[EXCERPT PROVIDED]:
===

Quantitative Real-Time PCR

For gene expression analysis, colonic tissues were homogenized in Trizol reagent (Invitrogen). Total RNA was extracted and reverse transcribed into cDNA using high capacity cDNA Reverse Transcription Kits (Invitrogen), and qPCR assays were performed with 7,500 Fast Real-Time PCR System (Applied Biosystems) using Power SYBR Green PCR Master Mix (Applied Biosystems). Expression of GAPDH was used as an endogenous control. Primers used for RT-qPCR are listed 5′–3′ in Table 1.

TABLE 1

Table 1. Mouse primers used for RT-qPCR.

Cytokine and Chemokine Analysis

The levels of IL-6, TNF-α, and CXCL-1 in mice colonic tissues were determined by ELISA using commercial kits from Invitrogen (Catalog No. 88-7, 064-22, 88-7, 324-22, and EMCXCL1) according to the manufacturer’s instructions. The results are presented as picograms per milligram of total protein (pg/mg proteins).

===

[TASK]: Repeat the lab methods passage word for word, starting at "Cytokine and Chemokine" and ending at "protein (pg/mg proteins).". The rows have nothing to do with the lab methods passage.

[DATA SECTION]:
===

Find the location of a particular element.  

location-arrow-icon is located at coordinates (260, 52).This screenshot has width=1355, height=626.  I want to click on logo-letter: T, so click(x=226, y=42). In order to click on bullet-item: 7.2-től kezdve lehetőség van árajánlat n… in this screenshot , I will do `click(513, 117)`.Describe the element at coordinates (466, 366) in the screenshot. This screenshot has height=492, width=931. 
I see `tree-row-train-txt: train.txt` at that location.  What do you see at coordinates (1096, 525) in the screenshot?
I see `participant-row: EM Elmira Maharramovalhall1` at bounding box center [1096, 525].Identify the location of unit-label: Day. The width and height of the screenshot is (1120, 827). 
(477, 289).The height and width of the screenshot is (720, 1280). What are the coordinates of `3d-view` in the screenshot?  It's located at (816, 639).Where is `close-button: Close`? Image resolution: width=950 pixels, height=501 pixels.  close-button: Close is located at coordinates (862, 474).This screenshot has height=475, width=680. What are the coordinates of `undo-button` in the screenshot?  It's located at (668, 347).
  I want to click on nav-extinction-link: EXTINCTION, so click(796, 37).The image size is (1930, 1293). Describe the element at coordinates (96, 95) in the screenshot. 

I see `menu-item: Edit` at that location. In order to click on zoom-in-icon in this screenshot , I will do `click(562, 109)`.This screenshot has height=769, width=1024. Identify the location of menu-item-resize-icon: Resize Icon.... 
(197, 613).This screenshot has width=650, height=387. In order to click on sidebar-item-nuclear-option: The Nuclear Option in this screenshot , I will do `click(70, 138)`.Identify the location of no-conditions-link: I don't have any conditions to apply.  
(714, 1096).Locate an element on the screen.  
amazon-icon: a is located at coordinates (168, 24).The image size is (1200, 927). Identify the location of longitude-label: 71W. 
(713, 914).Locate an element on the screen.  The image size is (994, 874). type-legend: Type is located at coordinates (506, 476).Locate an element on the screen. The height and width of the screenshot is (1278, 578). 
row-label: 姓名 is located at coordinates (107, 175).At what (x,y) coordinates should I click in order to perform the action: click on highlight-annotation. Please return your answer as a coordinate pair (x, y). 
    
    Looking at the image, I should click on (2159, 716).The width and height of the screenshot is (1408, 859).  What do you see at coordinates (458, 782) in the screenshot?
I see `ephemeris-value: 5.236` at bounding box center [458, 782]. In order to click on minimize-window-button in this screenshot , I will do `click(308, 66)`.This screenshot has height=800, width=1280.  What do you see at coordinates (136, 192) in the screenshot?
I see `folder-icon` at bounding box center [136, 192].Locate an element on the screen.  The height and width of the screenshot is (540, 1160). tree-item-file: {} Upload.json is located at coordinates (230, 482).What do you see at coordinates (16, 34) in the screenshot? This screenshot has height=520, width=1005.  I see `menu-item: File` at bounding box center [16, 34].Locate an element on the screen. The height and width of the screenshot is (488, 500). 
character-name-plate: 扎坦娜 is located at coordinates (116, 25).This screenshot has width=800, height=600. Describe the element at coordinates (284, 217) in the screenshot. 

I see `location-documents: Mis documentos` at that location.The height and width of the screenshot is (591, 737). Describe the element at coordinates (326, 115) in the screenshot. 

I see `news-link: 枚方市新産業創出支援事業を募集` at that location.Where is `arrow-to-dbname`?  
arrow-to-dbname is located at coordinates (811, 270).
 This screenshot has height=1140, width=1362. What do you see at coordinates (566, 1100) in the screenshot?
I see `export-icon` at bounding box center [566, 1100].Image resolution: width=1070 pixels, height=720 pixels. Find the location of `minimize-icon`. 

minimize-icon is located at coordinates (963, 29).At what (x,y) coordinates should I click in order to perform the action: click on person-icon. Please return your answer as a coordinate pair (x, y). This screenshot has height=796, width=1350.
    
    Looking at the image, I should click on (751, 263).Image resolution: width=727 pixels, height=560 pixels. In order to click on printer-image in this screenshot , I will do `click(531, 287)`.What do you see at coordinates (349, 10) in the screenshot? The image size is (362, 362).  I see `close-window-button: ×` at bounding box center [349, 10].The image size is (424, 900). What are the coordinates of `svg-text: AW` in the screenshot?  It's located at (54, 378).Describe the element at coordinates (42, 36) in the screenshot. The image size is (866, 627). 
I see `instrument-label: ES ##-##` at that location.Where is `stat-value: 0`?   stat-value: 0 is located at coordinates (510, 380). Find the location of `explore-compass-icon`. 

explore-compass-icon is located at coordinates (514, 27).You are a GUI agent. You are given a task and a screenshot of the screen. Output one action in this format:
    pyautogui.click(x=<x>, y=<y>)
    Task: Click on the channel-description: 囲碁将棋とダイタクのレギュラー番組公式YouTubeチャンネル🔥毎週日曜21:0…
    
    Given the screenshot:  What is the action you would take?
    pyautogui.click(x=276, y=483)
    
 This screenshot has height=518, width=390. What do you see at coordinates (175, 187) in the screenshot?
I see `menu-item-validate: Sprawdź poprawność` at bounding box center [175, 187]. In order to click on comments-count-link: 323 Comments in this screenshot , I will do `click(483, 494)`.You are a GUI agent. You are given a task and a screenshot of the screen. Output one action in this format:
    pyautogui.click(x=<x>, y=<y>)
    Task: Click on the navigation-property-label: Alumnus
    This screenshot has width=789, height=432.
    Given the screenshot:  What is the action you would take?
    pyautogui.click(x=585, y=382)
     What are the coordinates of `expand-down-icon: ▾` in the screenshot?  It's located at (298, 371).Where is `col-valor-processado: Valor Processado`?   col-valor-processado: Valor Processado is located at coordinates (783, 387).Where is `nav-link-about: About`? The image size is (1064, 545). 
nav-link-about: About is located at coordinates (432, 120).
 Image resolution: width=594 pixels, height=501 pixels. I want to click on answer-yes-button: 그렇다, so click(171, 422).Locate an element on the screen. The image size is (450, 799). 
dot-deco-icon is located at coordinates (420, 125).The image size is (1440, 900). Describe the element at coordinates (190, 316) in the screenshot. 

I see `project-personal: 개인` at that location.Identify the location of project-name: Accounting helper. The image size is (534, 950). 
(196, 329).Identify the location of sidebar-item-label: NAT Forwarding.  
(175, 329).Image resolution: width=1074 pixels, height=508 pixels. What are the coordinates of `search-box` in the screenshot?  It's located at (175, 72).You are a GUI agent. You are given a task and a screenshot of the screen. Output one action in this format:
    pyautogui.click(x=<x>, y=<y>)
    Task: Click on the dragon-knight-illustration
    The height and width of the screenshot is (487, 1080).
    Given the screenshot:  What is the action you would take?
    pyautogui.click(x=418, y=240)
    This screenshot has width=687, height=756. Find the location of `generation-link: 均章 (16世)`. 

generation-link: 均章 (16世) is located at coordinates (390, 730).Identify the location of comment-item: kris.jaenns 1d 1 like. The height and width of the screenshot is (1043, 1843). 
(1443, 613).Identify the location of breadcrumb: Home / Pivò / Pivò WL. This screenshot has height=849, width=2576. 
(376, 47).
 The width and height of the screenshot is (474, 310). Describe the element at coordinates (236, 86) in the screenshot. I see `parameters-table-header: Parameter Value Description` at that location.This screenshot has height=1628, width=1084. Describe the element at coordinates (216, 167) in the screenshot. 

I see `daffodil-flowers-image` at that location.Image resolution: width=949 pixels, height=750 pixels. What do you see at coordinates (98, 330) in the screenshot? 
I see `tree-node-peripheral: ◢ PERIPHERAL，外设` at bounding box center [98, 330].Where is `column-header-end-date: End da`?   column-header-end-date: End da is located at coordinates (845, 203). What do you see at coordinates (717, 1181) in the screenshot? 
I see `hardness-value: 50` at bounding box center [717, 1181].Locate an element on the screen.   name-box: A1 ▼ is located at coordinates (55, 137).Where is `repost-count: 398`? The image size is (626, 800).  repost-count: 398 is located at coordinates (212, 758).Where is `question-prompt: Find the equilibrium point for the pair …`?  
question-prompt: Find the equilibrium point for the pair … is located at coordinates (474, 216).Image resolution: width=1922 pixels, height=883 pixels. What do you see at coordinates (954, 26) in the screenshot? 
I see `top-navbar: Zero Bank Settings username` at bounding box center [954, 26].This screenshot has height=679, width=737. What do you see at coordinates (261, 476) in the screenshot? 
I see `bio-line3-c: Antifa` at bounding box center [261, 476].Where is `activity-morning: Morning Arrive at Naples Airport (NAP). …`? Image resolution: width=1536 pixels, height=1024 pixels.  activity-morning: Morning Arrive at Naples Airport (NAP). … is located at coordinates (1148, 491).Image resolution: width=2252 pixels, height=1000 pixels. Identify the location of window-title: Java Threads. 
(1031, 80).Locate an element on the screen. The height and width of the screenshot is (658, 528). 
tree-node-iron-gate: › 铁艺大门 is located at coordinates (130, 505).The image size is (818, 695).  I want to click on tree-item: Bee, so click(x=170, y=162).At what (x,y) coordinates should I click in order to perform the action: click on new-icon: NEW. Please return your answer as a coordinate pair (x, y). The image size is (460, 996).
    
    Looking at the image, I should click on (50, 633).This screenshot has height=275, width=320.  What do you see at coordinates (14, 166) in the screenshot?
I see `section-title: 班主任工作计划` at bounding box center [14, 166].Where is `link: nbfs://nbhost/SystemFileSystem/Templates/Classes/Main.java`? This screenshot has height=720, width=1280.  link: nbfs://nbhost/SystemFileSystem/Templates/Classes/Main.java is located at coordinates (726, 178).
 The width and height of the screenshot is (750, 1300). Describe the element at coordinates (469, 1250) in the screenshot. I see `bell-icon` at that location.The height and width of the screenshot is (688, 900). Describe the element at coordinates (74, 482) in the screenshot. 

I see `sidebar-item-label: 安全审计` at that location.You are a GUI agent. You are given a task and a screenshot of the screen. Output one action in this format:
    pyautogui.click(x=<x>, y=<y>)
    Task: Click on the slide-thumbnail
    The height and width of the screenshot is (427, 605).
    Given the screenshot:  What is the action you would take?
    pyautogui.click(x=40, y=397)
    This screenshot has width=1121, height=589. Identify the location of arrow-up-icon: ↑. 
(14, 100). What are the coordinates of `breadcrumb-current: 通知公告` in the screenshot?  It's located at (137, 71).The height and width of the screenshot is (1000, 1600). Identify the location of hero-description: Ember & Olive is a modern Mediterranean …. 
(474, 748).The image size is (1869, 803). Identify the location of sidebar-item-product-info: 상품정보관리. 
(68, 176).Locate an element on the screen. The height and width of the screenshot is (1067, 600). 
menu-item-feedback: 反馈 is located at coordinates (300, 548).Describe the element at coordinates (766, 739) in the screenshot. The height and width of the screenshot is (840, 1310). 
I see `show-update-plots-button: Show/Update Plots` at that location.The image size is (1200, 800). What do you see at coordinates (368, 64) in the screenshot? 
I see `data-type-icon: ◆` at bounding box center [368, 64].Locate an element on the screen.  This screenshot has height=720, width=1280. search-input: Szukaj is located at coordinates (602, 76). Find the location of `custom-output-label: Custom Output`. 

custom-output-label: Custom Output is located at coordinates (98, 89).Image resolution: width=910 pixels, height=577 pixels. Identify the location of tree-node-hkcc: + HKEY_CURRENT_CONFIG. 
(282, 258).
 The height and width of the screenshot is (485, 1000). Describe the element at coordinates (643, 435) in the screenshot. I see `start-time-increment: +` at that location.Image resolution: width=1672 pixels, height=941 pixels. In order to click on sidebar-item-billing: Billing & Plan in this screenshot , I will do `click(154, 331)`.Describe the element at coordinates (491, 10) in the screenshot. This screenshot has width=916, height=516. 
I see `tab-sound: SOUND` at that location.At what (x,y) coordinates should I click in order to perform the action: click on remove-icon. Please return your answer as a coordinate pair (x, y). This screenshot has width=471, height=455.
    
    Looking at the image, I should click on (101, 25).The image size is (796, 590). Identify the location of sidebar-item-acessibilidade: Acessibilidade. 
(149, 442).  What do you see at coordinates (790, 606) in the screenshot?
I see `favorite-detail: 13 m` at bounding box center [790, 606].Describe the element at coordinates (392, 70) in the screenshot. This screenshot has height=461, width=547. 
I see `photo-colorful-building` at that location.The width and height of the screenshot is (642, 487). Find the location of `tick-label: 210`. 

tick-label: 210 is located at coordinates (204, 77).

===

[ANSWER SECTION]:
Cytokine and Chemokine Analysis

The levels of IL-6, TNF-α, and CXCL-1 in mice colonic tissues were determined by ELISA using commercial kits from Invitrogen (Catalog No. 88-7, 064-22, 88-7, 324-22, and EMCXCL1) according to the manufacturer’s instructions. The results are presented as picograms per milligram of total protein (pg/mg proteins).